Tuesday, March 31, 2009

Afghanistan: careful strategy

President Obama has launched a new strategy to tackle the Taliban regime in Afghanistan and Pakistan. It seems this Administration is taking this battlefront quite seriously, and this is what had to be done. 

There is no single-handed solution for this conflict. During the Taliban regime, even fellow Afghan Muslims were victims of their oppression and extremism with which they interpreted the Qu'ran. That seemed to be yet another turning point of a country that has suffered repeated invasions, poverty and scarcity for decades. 

Additionally, during the last couple of decades the country has become one of the world's largest producers of poppy seed, raw material to manufacture heroin. 

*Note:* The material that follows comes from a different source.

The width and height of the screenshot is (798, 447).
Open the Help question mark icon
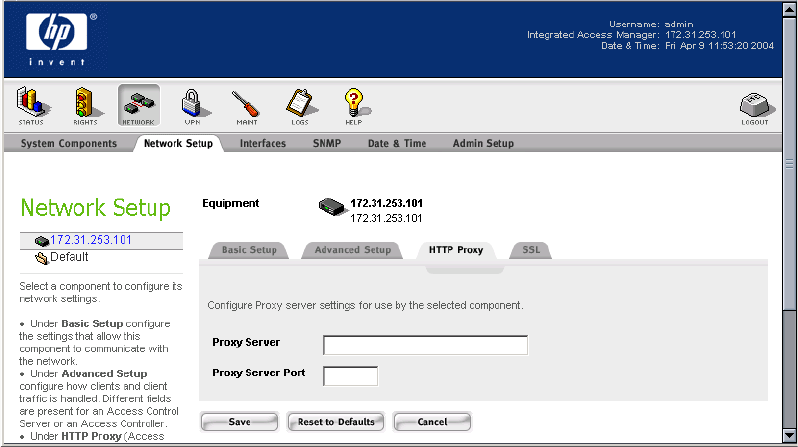pyautogui.click(x=354, y=105)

Now, this Taliban extremism has overflowed across the Pakistani border, where frequent terrorist attacks have been destabilizing the country politically and militarily. The greatest risk of all would be to see an extremist organization in control of nuclear weapons, as Pakistan does have. Therefore, the need for action was urgent, and the strategy must be bold. 

Apart from the additional 4000 military trainers and the 17,000 soldiers that the US will deploy in the country, and the US$1.5 billion a year that the country will give to Pakistan as cooperation to fight the extremist insurgency there, the United Nations must act accordingly with diplomatic action to gear nonmilitary power towards the transformation of the conflict and the development of Afghanistan. 

It is not a country easy to run, and not a conflict easy to be transformed. Twelve local tribes coexist in the country, and they have had two generations of people living under the law of the bullet, fighting the Soviets in the seventies and eighties, and now dealing with the homegrown Taliban and what they consider to be American invaders. 

Perhaps the most important objective is to empower both the Afghani and the Pakistani governments, and to eradicate the form of extremism that seeks to destabilize through terrorist action. Most important of all, though, is to offer a peaceful society for new generations of Afghani people, to allow them to develop with healthcare, with proper education, with the necessary tools and financial resources to make it a sustainable economy. 

Eradicating poppy seed production is only good if it can be substituted by another product that can employ people and ensure them a formal source of income. 

It is not much of a war but a nation-building strategy what Afghanistan has needed for decades. Let's hope this time it comes out right.